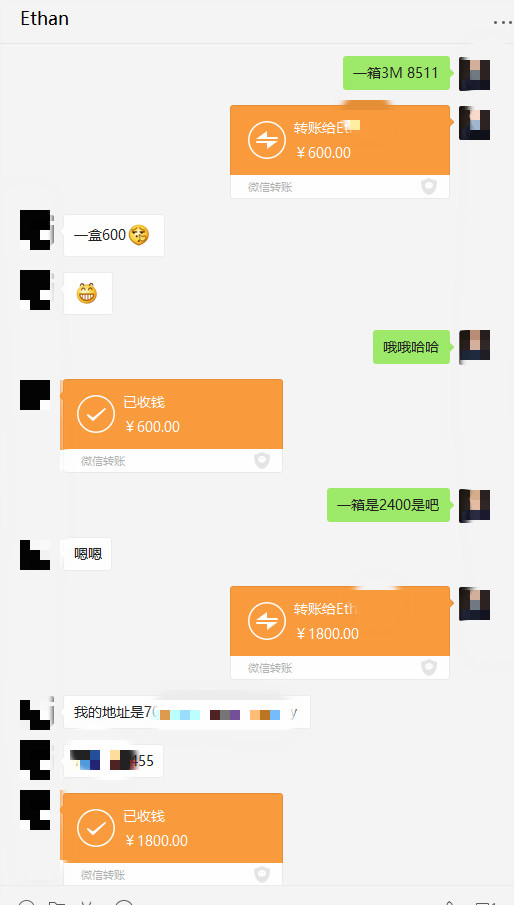Select the 哦哦哈哈 message bubble
The width and height of the screenshot is (514, 905).
pos(411,347)
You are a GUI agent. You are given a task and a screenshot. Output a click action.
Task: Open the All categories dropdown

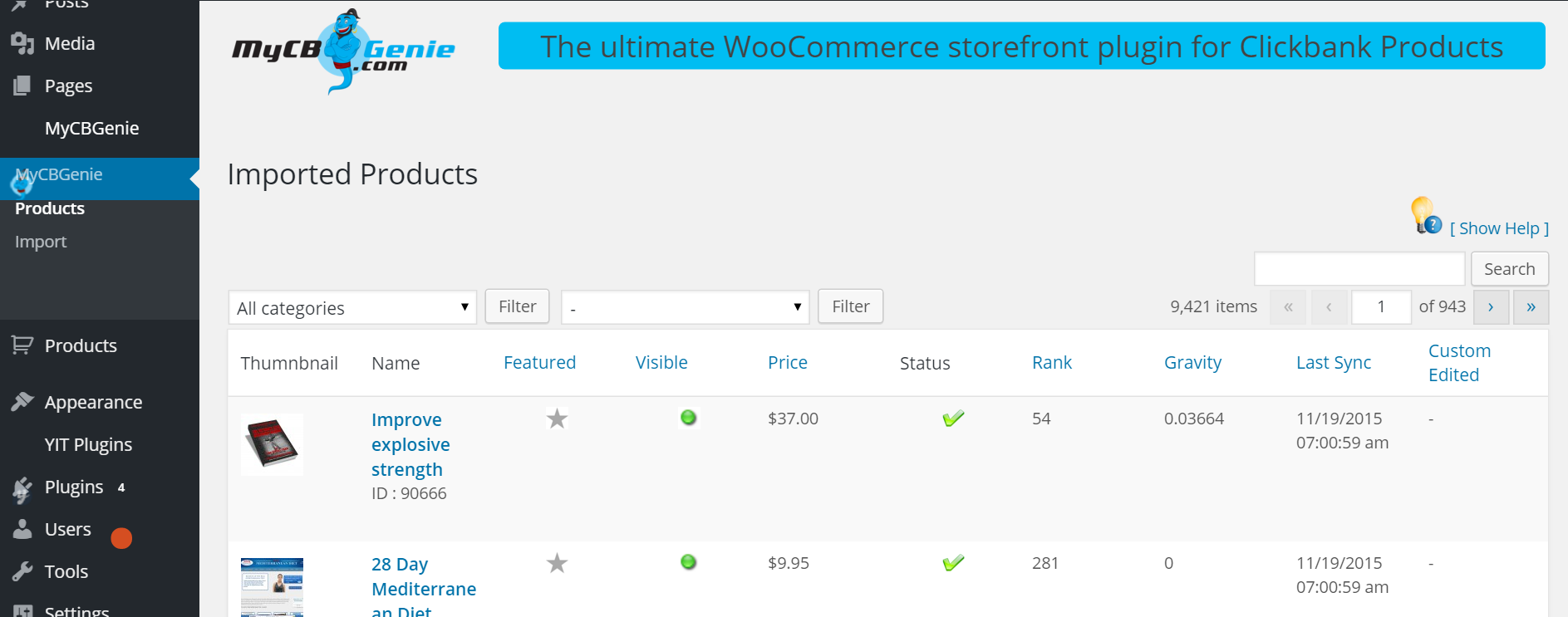tap(352, 307)
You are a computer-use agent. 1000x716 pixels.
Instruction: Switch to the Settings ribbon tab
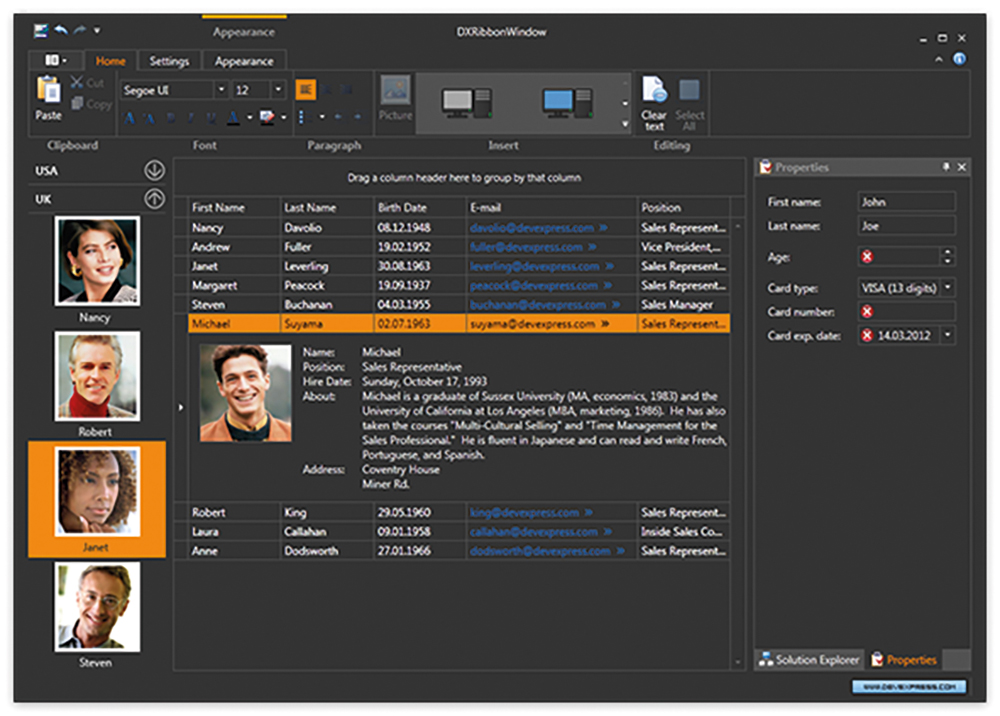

######

To do
Leaving every picture out, write out exactly the lines from the one that holds "You are a computer-use" through the end of the listing, both included.

Exercise result
You are a computer-use agent. 1000x716 pixels.
Instruction: Switch to the Settings ribbon tab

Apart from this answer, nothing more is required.